La mayor parte de las veces, no decimos nada. No mostramos nuestra necesidad del amor de los demás. De su compañía.

Nos recuerda Emilio LLedó, en su Elogio de la infelicidad, las palabras de la República platónica, donde Platón nos dice: «Pues bien, la polis nace, en mi opinión, por darse la circunstancia de que ninguno de nosotros se basta a sí mismo, sino que necesita de muchas cosas».

Quizá esta situación que estamos viviendo de pandemia, además de una terrible tragedia global, sea una oportunidad para dirigirnos hacia una cultura del cuidado, del reconocimiento de nuestras vulnerabilidades como individuos y como sociedades.

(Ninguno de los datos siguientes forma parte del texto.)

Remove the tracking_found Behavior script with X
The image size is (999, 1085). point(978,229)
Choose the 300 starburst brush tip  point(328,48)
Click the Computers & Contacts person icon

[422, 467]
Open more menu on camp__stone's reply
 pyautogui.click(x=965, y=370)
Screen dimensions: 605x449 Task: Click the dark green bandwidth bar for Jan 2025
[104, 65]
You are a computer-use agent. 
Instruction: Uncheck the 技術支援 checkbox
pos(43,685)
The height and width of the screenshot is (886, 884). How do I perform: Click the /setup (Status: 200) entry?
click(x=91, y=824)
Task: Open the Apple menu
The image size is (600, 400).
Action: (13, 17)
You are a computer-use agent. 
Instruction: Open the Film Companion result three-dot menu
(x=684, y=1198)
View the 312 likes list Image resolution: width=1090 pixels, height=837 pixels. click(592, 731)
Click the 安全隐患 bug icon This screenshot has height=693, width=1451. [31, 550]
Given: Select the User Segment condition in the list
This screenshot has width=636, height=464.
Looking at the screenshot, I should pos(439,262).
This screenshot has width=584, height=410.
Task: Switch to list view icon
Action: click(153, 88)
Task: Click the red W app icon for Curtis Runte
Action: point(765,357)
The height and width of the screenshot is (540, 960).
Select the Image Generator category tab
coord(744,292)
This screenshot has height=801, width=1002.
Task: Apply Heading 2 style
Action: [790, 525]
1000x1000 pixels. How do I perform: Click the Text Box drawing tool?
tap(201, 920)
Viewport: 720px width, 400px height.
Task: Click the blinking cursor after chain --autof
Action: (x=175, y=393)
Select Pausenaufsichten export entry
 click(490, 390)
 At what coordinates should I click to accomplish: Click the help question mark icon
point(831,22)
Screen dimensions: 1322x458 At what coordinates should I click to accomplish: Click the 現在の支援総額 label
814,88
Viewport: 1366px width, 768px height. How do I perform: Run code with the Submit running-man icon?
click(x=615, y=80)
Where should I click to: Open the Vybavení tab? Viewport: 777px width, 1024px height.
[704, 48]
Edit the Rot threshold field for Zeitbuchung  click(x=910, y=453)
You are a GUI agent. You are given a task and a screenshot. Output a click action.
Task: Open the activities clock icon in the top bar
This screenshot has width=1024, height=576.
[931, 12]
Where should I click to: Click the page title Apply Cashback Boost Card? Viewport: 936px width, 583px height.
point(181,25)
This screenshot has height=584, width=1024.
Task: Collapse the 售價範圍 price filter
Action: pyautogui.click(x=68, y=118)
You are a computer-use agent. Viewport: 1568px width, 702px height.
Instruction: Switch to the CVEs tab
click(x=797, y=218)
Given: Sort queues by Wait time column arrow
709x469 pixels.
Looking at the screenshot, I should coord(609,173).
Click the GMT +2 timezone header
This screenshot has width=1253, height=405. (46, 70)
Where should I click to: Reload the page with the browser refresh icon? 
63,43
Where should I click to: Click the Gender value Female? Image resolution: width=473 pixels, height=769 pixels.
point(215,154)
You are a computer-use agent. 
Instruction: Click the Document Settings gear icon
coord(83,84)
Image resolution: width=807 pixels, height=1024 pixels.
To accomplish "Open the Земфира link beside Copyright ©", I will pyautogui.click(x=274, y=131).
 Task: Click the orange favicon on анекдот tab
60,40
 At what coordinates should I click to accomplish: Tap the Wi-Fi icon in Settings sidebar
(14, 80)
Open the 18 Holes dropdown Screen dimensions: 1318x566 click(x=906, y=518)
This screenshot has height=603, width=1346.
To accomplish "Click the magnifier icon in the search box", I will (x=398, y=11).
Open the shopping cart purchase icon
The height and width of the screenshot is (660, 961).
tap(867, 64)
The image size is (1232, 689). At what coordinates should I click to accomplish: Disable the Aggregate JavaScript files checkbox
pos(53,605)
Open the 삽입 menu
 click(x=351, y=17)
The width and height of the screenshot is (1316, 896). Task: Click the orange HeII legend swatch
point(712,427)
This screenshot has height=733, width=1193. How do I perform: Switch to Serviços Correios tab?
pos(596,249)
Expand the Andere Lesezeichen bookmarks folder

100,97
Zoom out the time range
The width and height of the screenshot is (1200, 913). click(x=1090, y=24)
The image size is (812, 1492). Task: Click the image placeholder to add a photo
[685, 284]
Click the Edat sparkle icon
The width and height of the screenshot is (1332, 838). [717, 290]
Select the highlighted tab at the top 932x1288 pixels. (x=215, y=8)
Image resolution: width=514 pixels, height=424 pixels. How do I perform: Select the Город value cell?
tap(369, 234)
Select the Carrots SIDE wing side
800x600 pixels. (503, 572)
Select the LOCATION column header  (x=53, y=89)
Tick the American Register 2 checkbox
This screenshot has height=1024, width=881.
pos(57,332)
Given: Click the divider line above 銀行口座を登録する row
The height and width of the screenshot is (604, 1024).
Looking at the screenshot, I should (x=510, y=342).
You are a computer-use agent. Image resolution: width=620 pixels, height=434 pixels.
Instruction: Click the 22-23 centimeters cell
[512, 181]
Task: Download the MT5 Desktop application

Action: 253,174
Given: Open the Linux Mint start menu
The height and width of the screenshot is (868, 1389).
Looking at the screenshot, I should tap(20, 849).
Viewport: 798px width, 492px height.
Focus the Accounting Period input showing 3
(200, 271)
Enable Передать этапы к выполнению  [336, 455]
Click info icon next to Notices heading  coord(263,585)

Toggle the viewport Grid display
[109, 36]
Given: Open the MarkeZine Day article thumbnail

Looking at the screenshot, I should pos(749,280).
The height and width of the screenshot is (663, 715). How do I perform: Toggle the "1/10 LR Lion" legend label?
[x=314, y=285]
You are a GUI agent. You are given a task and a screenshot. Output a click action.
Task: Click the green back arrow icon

Si no las reconocemos, si nos consideramos (como nos cuenta el cuento del liberalismo) individuos autosuficientes, independientes, que no necesitan un sostén social ni político, seguiremos recortando en salud pública, en derechos laborales e individuales, en investigación y ciencia, en cultura, en políticas migratorias, en educación…

Es necesario reconocer que somos seres necesitados de amor, de cuidados, seres incompletos, insuficientes en nuestra individualidad, vulnerables, seres que se sostienen en una red invisible de dependencias.

Nos han querido hacer creer que nadie sufraga esa red, diciéndonos que la dependencia no existe, o si existe que es una desgracia. No es una desgracia, es una realidad que debe (ya no es que lo merezca, que también) ser reconocida, y quienes en su individualidad sostienen y tejen esa red, merecen un trato justo, salarios justos.

Quienes en su individualidad sostienen y tejen esa red, merecen un trato social justo, comenzando por sus derechos laborales.

Sufragan esa red multitud de personas, desde miles y miles de mujeres que dedican su vida al cuidado de otros, pasando por las personas trabajadoras del sector alimentario, del sector sanitario, del transporte, las miles de personas que se encargan de que nuestras calles, instituciones y casas estén limpias e higienizadas, no podemos olvidarnos de quiénes, viviendo en otros países, también trabajan para nuestro estado de bienestar.

Todas esas individualidades han sostenido desde siempre y están sosteniendo hoy una red de cuidados para que nuestra absoluta vulnerabilidad, para que nuestra patente dependencia, sea menos dolorosa, para que podamos seguir como sociedad, en mitad de una pandemia, hacia adelante.

No sigamos contando y leyendo el cuento de la independencia autosuficiente.

La mejor forma de asegurarnos la libertad, como decía Hannah Arendt, es librarnos de la necesidad (en el sentido de cubrir esas necesidades, no de ignorarlas). Para cubrirlas sin caer en terribles injusticias, es necesario un reconocimiento amparado en derechos sociales.

Nuestra salud mental está directamente relacionada con la calidad de esos derechos sociales, amplia literatura científica lo confirma*.

Lo que vayamos a hacer con los datos científicos depende de nosotros como sociedad.